«Agir comme un gros maire» est une expression que j'ai entendue pour la première fois de la bouche du maire Régis Labeaume. Elle dépeint très bien ces nombreux maires qui agissent comme des rois sur leur territoire. Ils veulent être partout, être de tous les comités, avoir toujours le dernier mot. Comme une profession de foi, ils prétendent bénéficier d'une immunité pour tous leurs actes.

Chaque jour, les journalistes rapportent de tels comportements: des maires qui favorisent l'embauche des enfants de leurs amis entrepreneurs, qui acceptent des voyages sur de gros bateaux ou dans de gros châteaux tous frais payés, qui sont les premiers à bénéficier de l'installation d'éoliennes sur leurs propres terres, qui mêlent sans gêne liens d'affaires et liens d'amitié dans l'exercice de leurs fonctions, des maires pour qui la proximité devient de la promiscuité avec le cabinet d'avocats, etc.

Ce qui me fascine par-dessus tout, c'est la passivité de certains élus. Ils ne semblent pas avoir compris que la société a changé et que de tels comportements trop longtemps tolérés, voire acceptés, ne le seront plus.

La professionnalisation de plus en plus de «journalopoliciers», les chaînes de nouvelles en direct, les langues de bois qui se délient à la Marc Bellemare, les citoyens qui se posent enfin des questions lorsque leur trottoir est refait tous les cinq ans, sont tous des phénomènes qui ne feront que s'amplifier, si bien que les maires à l'éthique élastique n'arriveront plus à se cacher.

De plus, l'«écoeurantite» aiguë des citoyens se manifeste de plus en plus, ils veulent que les choses changent. Depuis deux ou trois ans, à l'image d'autres sociétés développées, le Québec est rapidement entré dans une époque de «crise de confiance».

En conséquence, nous sommes passés, en l'espace de quelques années, d'une société ou l'éthique en était une de «parade» à soudainement une société où on exige l'éthique de «l'universitaire», celle de monsieur Parfait. Le journaliste et le citoyen, bien qu'eux-mêmes imparfaits, ne laissent plus rien passer, que ce soit un déjeuner au restaurant ou le remboursement d'un paquet de gomme. C'est dans ce genre d'exagération que l'on tombe lorsqu'on va trop loin, trop longtemps. Le moindre écart de conduite des politiciens devient un moyen pour le peuple de s'exprimer, de se défouler.

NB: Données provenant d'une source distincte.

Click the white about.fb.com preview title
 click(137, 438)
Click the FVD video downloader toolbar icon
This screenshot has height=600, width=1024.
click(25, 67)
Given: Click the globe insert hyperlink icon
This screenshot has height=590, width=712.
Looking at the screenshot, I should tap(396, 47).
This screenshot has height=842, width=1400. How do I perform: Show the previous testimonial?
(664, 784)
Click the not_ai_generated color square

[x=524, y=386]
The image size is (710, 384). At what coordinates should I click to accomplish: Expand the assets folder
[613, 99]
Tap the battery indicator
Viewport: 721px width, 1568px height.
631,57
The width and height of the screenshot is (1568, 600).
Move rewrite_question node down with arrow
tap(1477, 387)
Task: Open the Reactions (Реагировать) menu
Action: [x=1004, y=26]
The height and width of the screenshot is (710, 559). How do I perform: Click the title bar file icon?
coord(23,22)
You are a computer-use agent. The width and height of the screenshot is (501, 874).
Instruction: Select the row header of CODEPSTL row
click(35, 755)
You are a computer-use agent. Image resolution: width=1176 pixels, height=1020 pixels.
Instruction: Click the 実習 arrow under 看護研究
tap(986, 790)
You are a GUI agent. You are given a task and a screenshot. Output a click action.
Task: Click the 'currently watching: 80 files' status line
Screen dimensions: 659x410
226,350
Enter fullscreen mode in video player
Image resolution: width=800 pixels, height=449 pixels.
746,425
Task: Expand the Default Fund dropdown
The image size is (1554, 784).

Nos élus auront beau adopter des lois et des codes sur l'éthique, si les bottines ne suivent pas les babines, tous ces beaux documents ne serviront à rien.

Le véritable défi de nos élus et hommes d'affaires est de prendre conscience de cette nouvelle réalité, mais surtout de s'y adapter. Les «p'tits trucs» et passe-droits si longtemps tolérés ne le seront plus.

Si les «gros» maires acceptent de se conformer aux nouvelles règles du jeu, le balancier de l'éthique reviendra à un juste équilibre. Avouons que personne n'est parfait et d'ailleurs, si tel était le cas, nos journaux seraient pas mal plates...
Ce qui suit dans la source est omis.